Abraham’s Bosom – The Parable of the Rich Man and Lazarus

Abraham’s Bosom is a Jewish idiom, meaning “paradise.” Jesus used it once in the parable of the rich man and Lazarus in Luke 16:19-31. In other incidents, Jesus spoke of paradise as a place where “many” would “come from the east and west” and “sit down with Abraham” at the feast of “the kingdom of heaven” (Matthew 8:11; Luke 14:15). Abraham was the father of the Jews (John 8:39, 56), and they conceived the patriarch as welcoming his children to paradise.

The parable of Abraham’s Bosom should not be taken literally for Jesus was talking figuratively and drawing a clear distinction between this life and the next and showing the relationship of each to the other. Many facts make it clear that this is only a parable. A few are as follows:

  • Abraham’s bosom is not heaven (Hebrews 11:8-10, 16).
  • People in hell can’t talk to those in heaven (Isaiah 65:17).
  • The dead are in their graves (Job 17:13; John 5:28, 29). The rich man was in bodily form with eyes, a tongue, etc., yet we know that the body does not go to hell at death. It is very obvious that the body remains in the grave, as the Bible says.
  • Men are rewarded at Christ’s second coming, not at death (Revelation 22:11, 12).
  • The lost are punished in hell at the end of the world, not when they die (Matthew 13:40-42). The point of the story is found in verse 31 of Luke 16. Parables cannot be taken literally. If we took parables literally, then we must believe that trees talk! (See this parable in Judges 9:8-15.)

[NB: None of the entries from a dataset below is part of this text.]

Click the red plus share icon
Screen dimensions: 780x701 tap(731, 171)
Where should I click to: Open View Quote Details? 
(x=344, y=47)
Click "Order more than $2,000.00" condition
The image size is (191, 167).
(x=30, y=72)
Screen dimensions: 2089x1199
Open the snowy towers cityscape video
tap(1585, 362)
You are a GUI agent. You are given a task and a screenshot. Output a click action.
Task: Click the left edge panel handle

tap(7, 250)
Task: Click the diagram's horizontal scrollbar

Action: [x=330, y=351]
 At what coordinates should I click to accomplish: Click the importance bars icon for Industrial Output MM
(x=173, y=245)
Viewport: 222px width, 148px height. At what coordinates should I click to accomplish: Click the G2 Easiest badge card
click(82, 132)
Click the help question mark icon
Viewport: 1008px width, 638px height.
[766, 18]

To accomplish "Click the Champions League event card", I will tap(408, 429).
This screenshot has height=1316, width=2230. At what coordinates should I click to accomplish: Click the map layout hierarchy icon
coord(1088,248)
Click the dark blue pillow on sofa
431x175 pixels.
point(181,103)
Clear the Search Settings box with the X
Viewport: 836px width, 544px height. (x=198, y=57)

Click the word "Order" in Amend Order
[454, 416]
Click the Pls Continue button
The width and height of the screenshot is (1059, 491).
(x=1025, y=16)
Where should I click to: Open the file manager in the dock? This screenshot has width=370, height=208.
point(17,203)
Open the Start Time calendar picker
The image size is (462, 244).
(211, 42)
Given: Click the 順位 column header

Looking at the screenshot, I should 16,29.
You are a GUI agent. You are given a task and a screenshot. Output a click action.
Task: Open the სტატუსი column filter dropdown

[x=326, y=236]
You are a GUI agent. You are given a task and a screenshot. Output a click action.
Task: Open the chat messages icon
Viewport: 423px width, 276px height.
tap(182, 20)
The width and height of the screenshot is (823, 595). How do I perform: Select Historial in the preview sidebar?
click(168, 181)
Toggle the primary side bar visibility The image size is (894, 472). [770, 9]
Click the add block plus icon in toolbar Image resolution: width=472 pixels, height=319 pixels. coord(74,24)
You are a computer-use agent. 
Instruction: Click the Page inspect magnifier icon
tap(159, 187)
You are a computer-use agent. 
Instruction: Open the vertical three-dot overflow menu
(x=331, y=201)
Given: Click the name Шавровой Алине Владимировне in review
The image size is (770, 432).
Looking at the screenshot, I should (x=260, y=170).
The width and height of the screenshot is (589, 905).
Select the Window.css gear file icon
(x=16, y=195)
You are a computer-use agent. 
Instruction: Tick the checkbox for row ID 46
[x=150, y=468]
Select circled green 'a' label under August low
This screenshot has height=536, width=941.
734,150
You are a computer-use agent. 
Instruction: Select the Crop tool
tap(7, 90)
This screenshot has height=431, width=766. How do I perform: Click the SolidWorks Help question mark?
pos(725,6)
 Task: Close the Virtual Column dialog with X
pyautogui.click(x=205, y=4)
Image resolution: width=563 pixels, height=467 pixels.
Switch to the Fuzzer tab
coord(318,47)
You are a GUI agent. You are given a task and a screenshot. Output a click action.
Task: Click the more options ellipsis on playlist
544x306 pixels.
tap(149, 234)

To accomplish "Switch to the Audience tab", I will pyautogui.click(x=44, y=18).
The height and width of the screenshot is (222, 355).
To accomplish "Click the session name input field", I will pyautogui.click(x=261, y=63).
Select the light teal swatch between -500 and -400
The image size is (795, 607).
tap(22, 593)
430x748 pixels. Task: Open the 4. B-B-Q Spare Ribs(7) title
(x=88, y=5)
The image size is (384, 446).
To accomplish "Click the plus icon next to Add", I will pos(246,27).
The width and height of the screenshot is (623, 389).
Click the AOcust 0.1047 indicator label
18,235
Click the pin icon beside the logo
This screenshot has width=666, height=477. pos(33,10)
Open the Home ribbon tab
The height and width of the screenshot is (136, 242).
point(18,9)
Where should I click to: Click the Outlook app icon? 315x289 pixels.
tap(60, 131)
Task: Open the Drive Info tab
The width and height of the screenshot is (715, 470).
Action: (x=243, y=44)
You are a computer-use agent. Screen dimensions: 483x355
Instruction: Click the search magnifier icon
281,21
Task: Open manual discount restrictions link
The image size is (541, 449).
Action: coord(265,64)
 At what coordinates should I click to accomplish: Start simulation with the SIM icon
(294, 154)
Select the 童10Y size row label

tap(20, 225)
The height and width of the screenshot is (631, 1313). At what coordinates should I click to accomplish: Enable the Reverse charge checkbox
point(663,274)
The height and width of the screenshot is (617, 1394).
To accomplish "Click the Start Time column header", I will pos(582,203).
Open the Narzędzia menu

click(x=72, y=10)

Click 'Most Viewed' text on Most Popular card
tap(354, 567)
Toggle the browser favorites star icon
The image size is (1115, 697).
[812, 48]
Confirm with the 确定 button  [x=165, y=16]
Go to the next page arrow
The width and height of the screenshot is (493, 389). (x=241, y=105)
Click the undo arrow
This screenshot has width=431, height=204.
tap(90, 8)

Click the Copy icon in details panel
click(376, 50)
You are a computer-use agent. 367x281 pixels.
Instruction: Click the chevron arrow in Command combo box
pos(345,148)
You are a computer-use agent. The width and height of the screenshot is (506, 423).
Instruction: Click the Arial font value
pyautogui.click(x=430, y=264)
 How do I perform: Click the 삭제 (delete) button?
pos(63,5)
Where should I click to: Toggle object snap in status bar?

The Final Rewards and Punishments Given at the Second Coming

To interpret the parable of Abraham’s Bosom literally and teach that men receive their rewards immediately at death clearly contradicts Jesus’ own declaration that “the Son of man shall … reward every man according to his works” when He “shall come in the glory of his Father with his angels” (Matthew 16:27; 25:31–41; 1 Corinthians 15:51–55; 1 Thessalonians 4:16, 17; Revelation 22:12; etc.) and not at death as taught by many.

The idea that at death men go to a place where they suffer “torments” is utterly foreign to the Scriptures, which teach plainly that “the dead know not any thing” (Ecclesiastes 9:5; Psalms 146:4). Jesus Himself resembled death to a sleep (John 11:11, 14). In the parable of the rich man and Lazarus, Jesus was not discussing either the state of man in death or the time when rewards will be passed out.

Some wrongly conclude from the parable of Abraham’s Bosom that Jesus was teaching that at death the wicked are taken to a place where they undergo “torments.” But this would make Jesus contradict His plain teachings on that subject upon other occasions, as well as the teachings of the Bible as a whole. It is in the “hell” of geenna that sinners are to experience fiery torments (Matthew 5:22), not in hadēs. Thus, it is clear when Jesus therefore presented the rich man as a “tormented in this flame” (Luke 16:24), in hadēs, He was clearly speaking figuratively.